[Stored items]

########

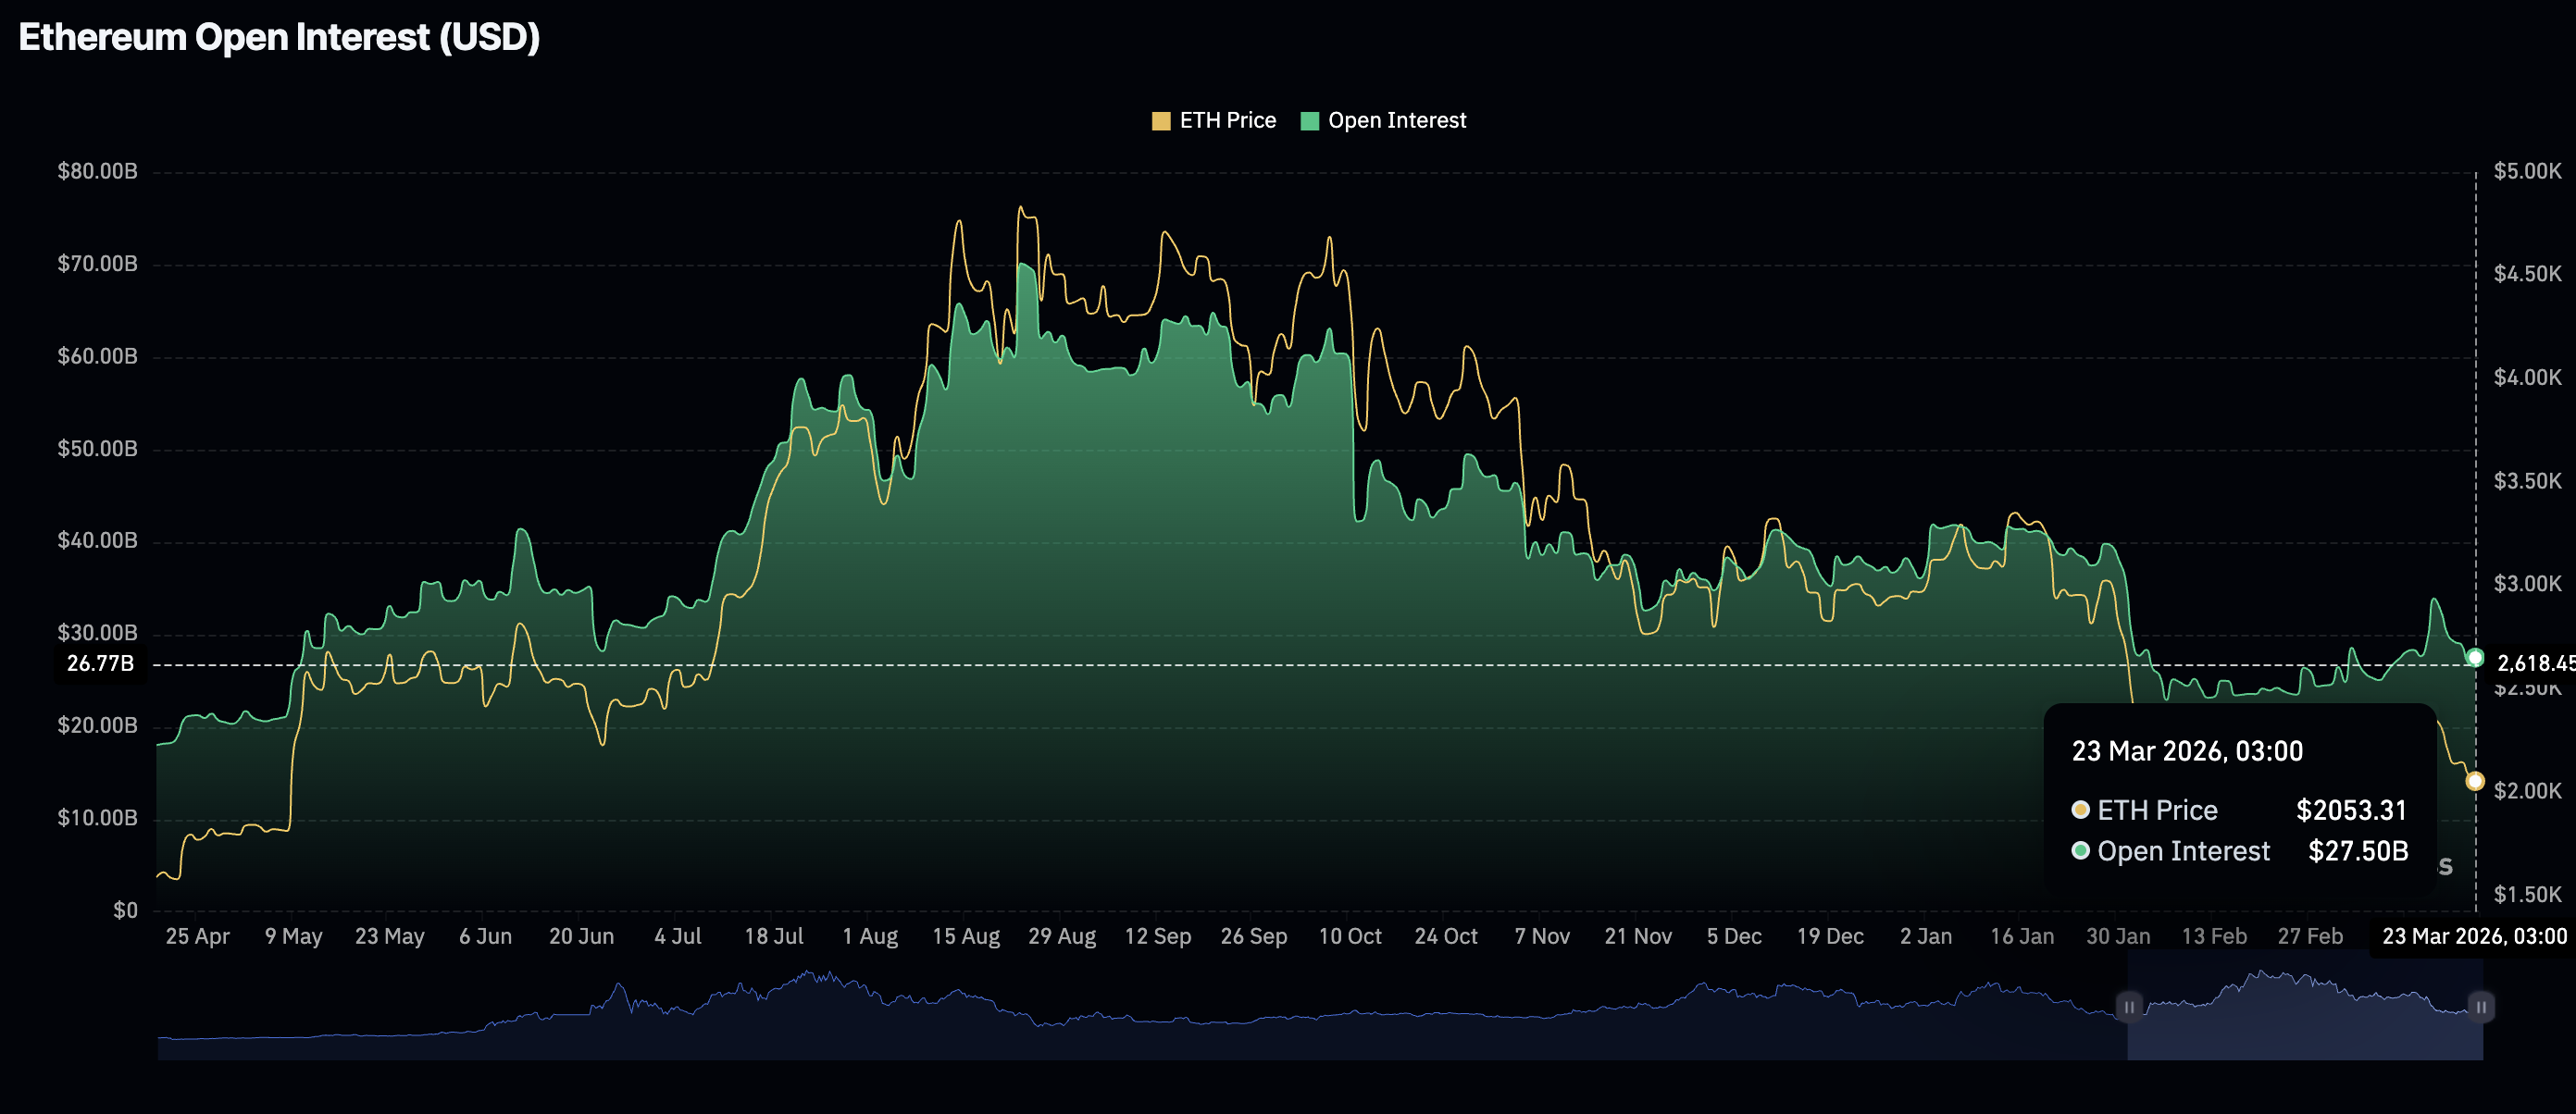Grab the right range slider handle
Screen dimensions: 2576x1114
tap(2480, 1006)
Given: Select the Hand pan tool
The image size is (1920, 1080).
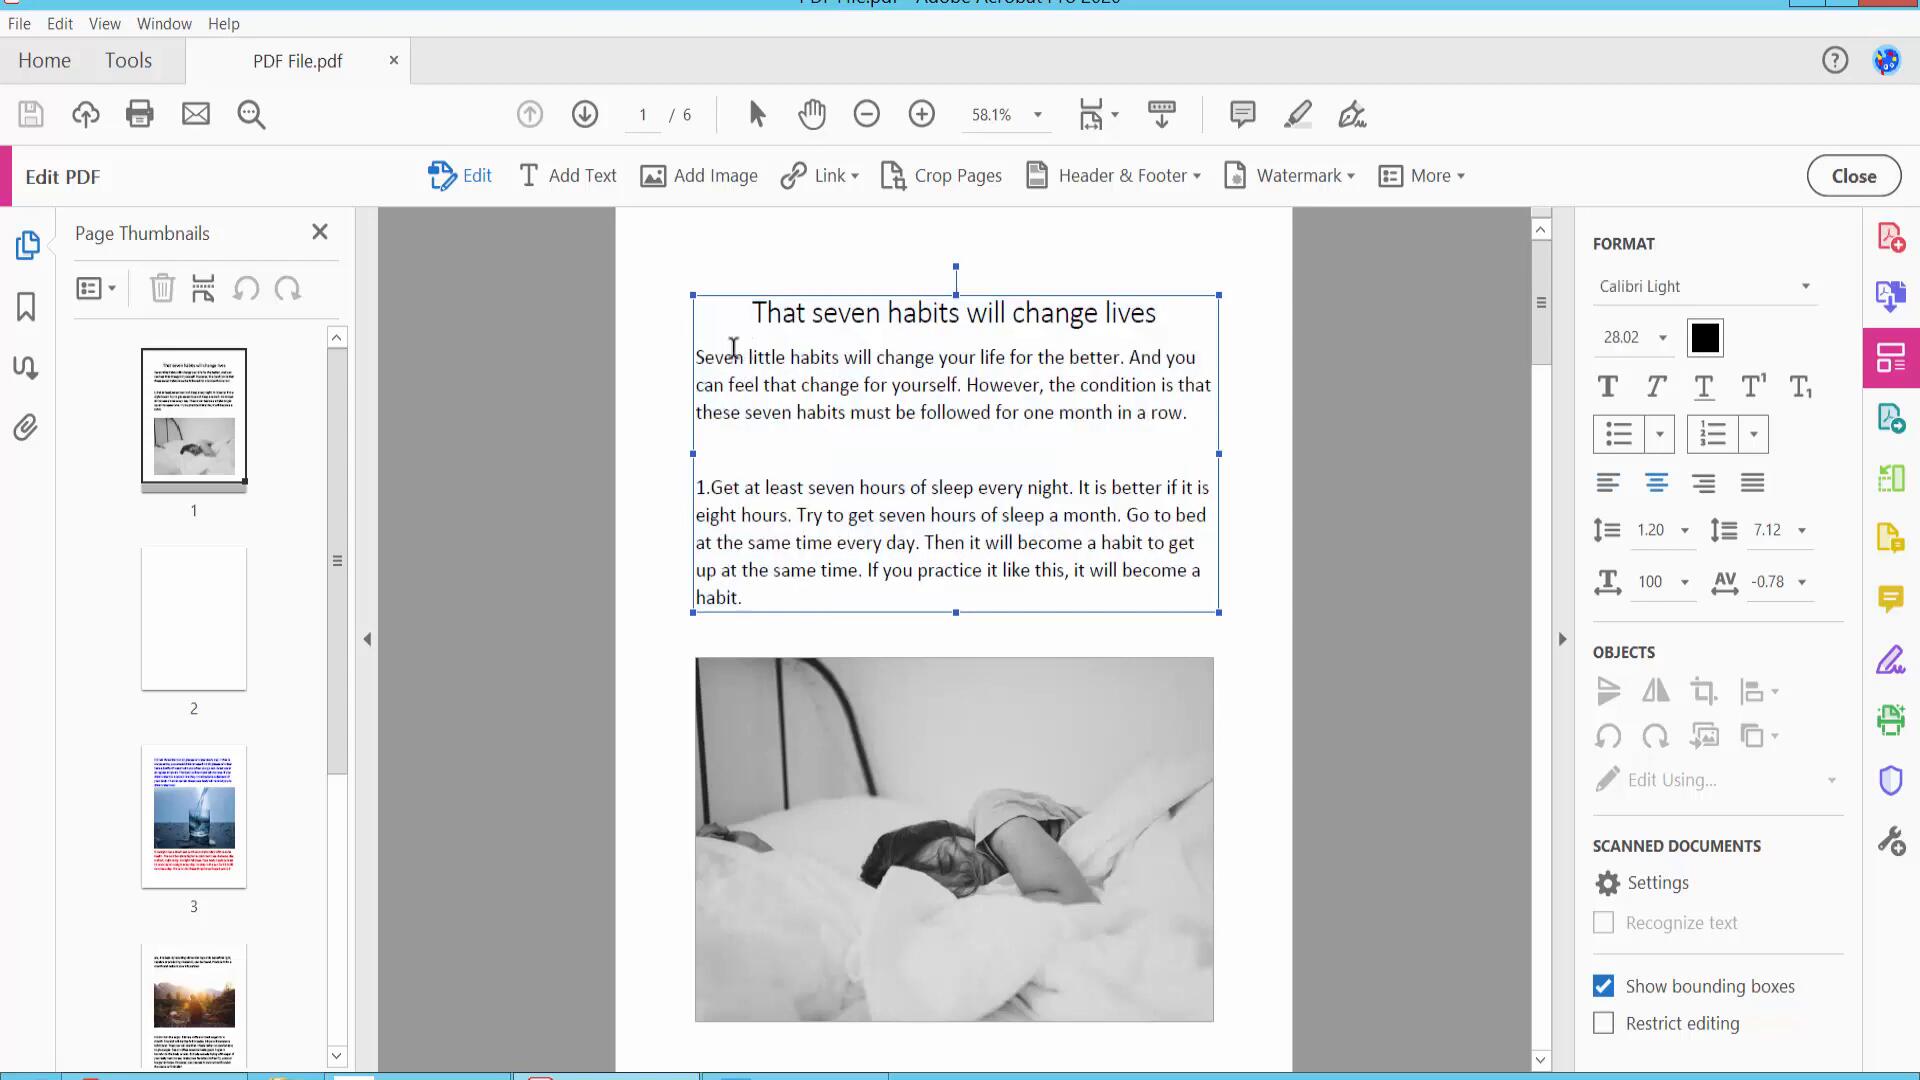Looking at the screenshot, I should tap(812, 114).
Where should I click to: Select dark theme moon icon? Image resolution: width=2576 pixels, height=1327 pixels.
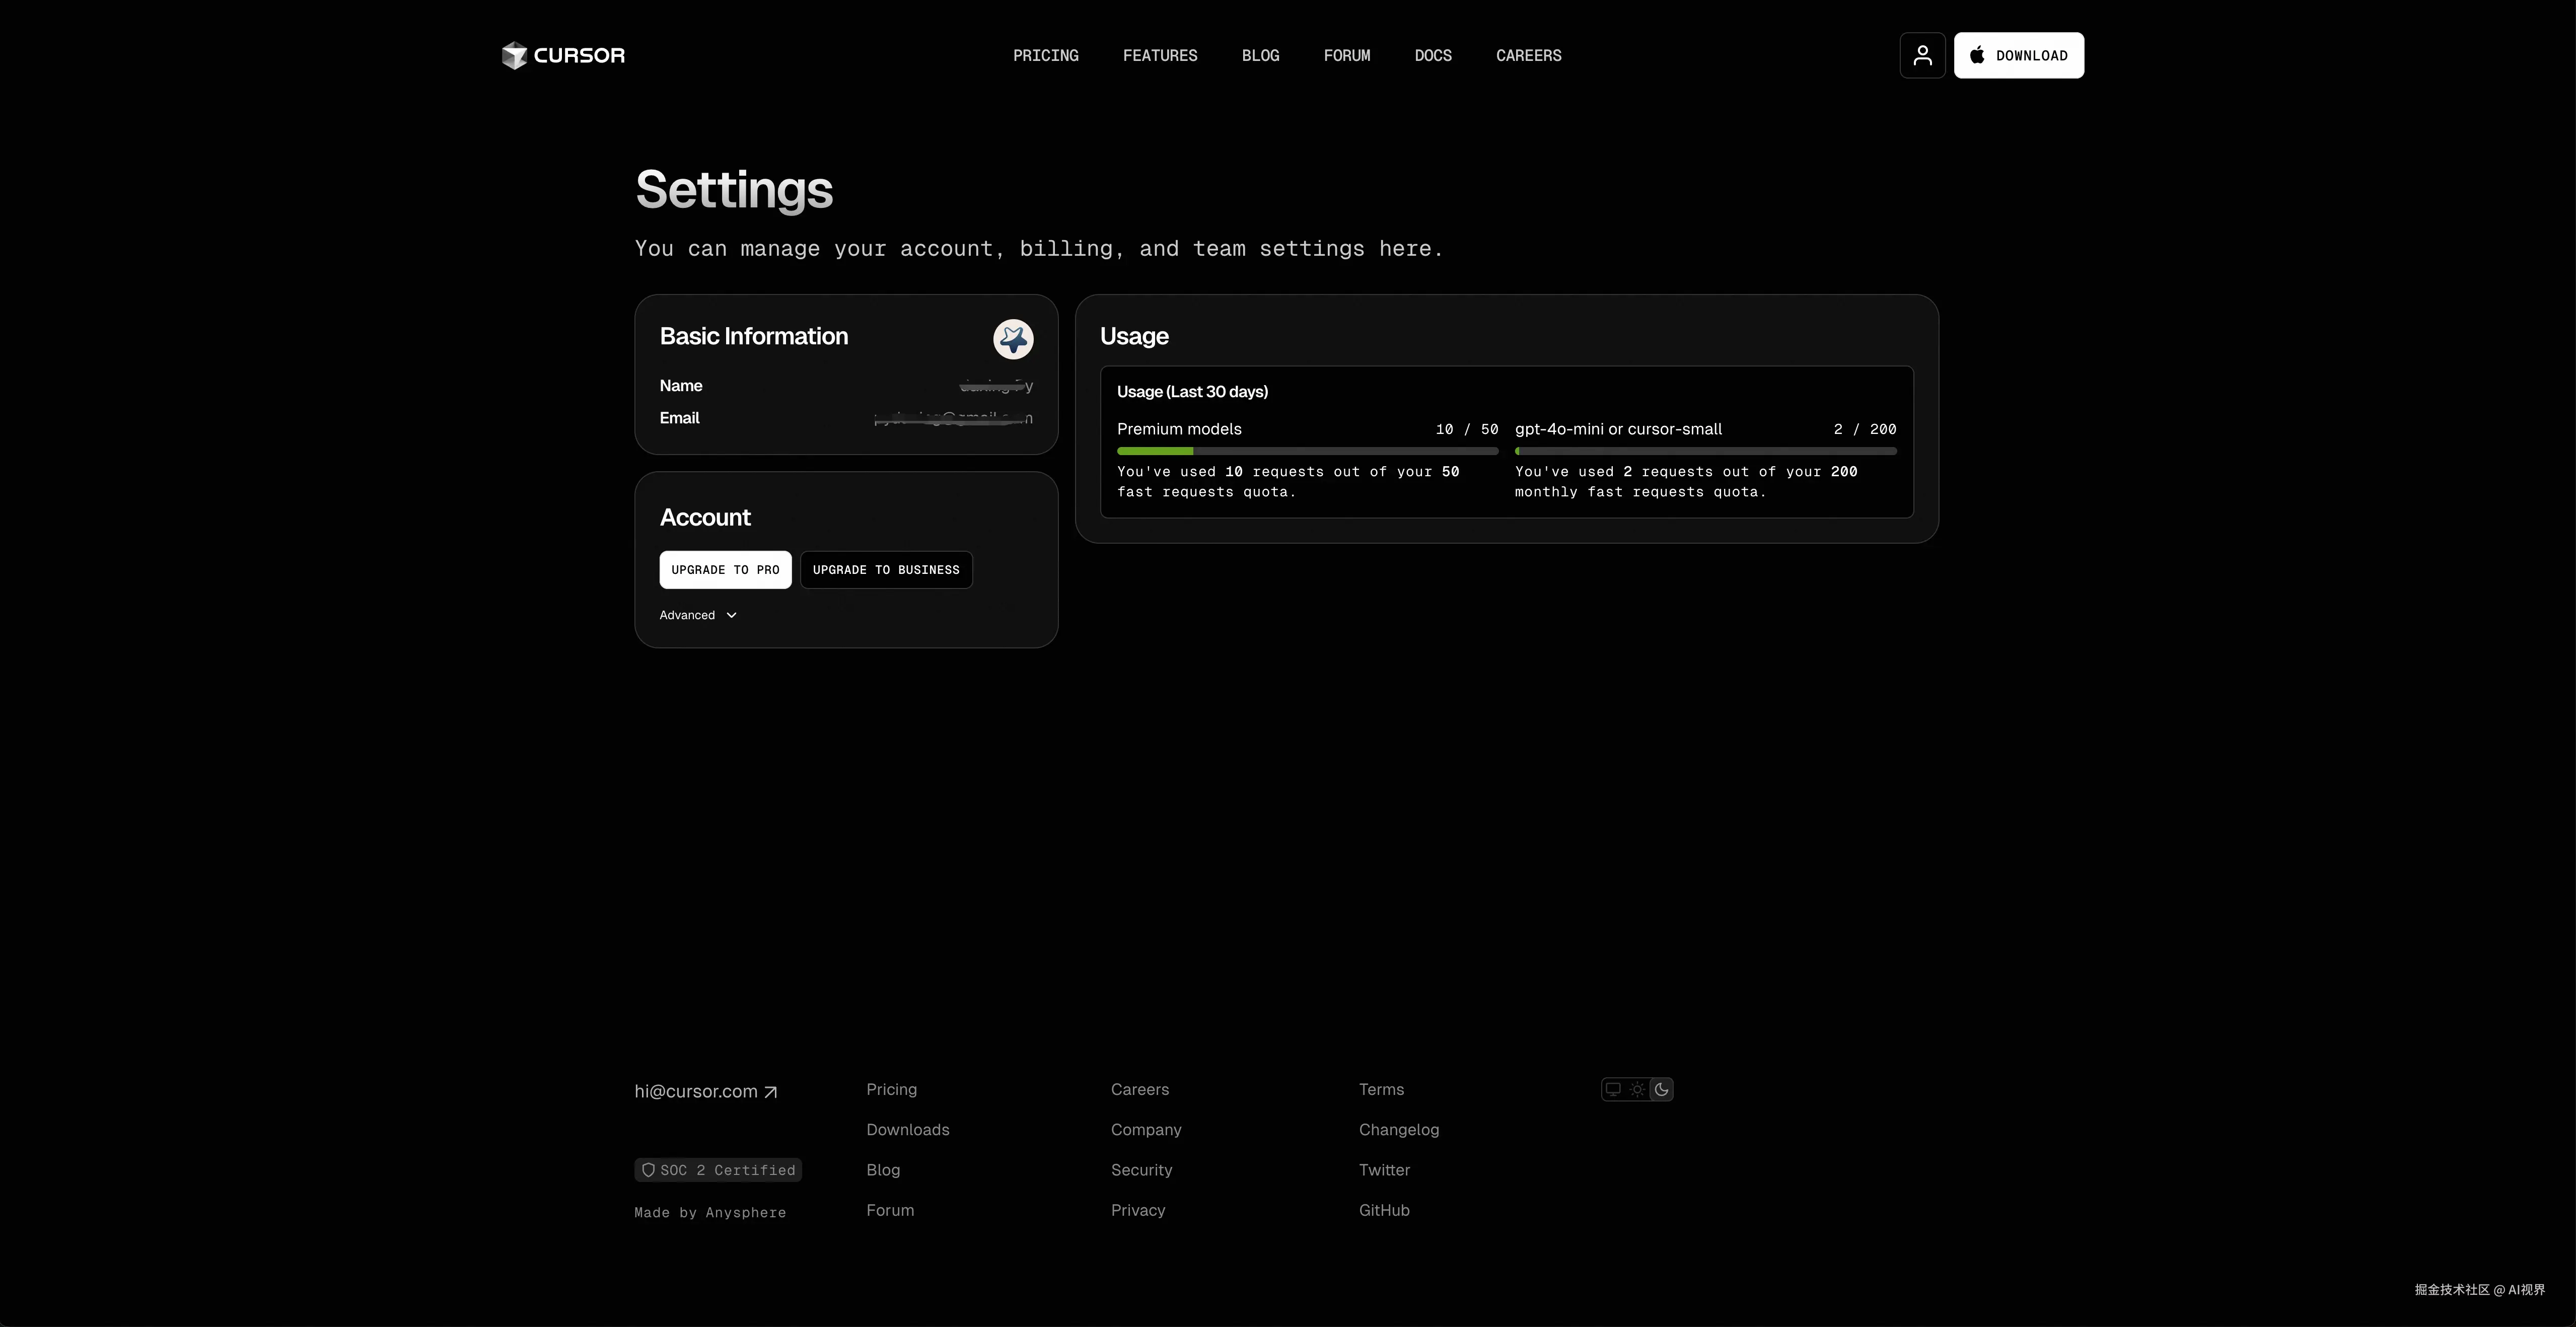point(1661,1089)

########

**Aim of the task:** Output exactly the lines from the line with "Where should I" to the last line of the records, including both, and leave every picture out.

**Exercise response:**
Where should I click to: Select dark theme moon icon? Image resolution: width=2576 pixels, height=1327 pixels.
point(1661,1089)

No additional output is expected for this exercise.